Stephen Cohen makes the excellent point in the above PBS interview that Russia, before this crisis, approached the west in hopes of devising precisely such a program.  But the west rebuffed it.  I don’t know the particulars of this alleged approach.  But now that Ukraine has fallen into chaos and threatens to become a protectorate of Russia, we must find a way to exit this mess with as much grace and as little bloodshed as possible.

We simply cannot win a contest of wills or military force with Russia in its own backyard.  We didn’t allow Khrushchev to plant missiles in Cuba in 1962 and there’s no reason that we should expect Putin to welcome perceived threats to his own stability on his border.  We’ve got to skate around a naked military confrontation.

You now have the example of Soviet satellite states like Moldova and Belarus, and regions like Chechnya and Crimea ruled by warlords and riddled with corruption and oligarchic power.  Under the former Ukrainian president, the same system held sway there.  Why not gather together the key players in Ukraine and present them a plan to thoroughly revamp their political, financial and economic system so that it would reflect the European shift that so many Ukrainians were willing to die for only a week ago.  Guarantees must be put in place to ensure transparency, and that funding and programs would not lapse into the former corrupt model, as they have in Afghanistan.

Make clear to Russia that such a reform effort is not a physical threat to him or his country.  That it is entirely a domestic political shift, rather than an attempt to threaten Russia.  From my point of view, even the issue of Crimea should be secondary to pursuing the success of this strategy.  Ukraine can deal with territorial claims over Crimea at some future date (though ardent nationalists will chafe at this outcome).

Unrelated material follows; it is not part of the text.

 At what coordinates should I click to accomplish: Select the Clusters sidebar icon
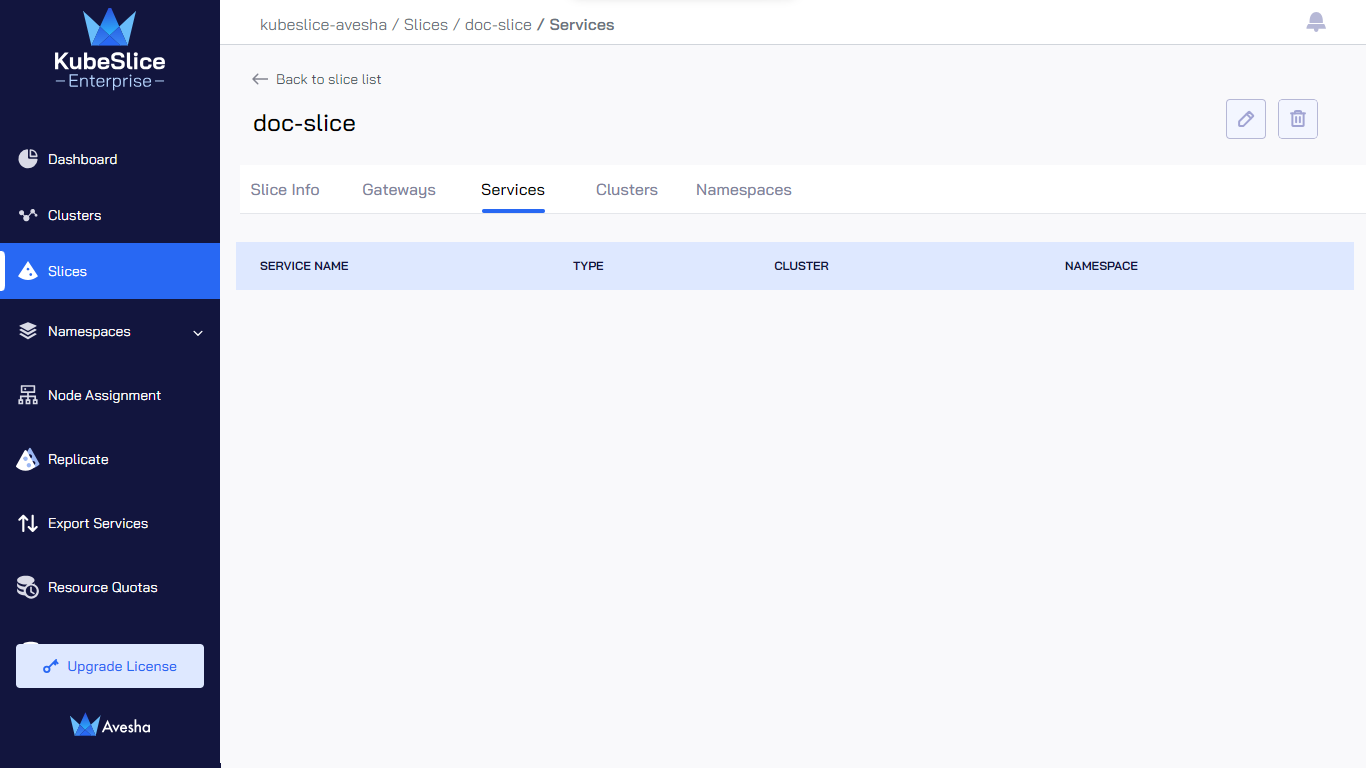[x=28, y=215]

Ukraine should apply and be accepted into NATO.  This will add another deterrent layer to the process of reform, giving it the protective mantle of NATO should Russia have further territorial or expansionist designs.  It might be possible to negotiate with Russia to put NATO membership in abeyance as long as Russia commits not to interfere in the economic and political reforms underway.

There are risks in this strategy of course.  Corrupt systems generally want to remain corrupt.  Entrenched oligarchs will not see a benefit in creating a new transparent system in which their opportunities may be circumscribed.  There must also be buy-in from key political and social leaders.  That won’t be an easy task since Ukraine is essentially a failed state currently. It may be difficult for these individuals facing an immense crisis to see their way toward an alternative that may appear so ephemeral.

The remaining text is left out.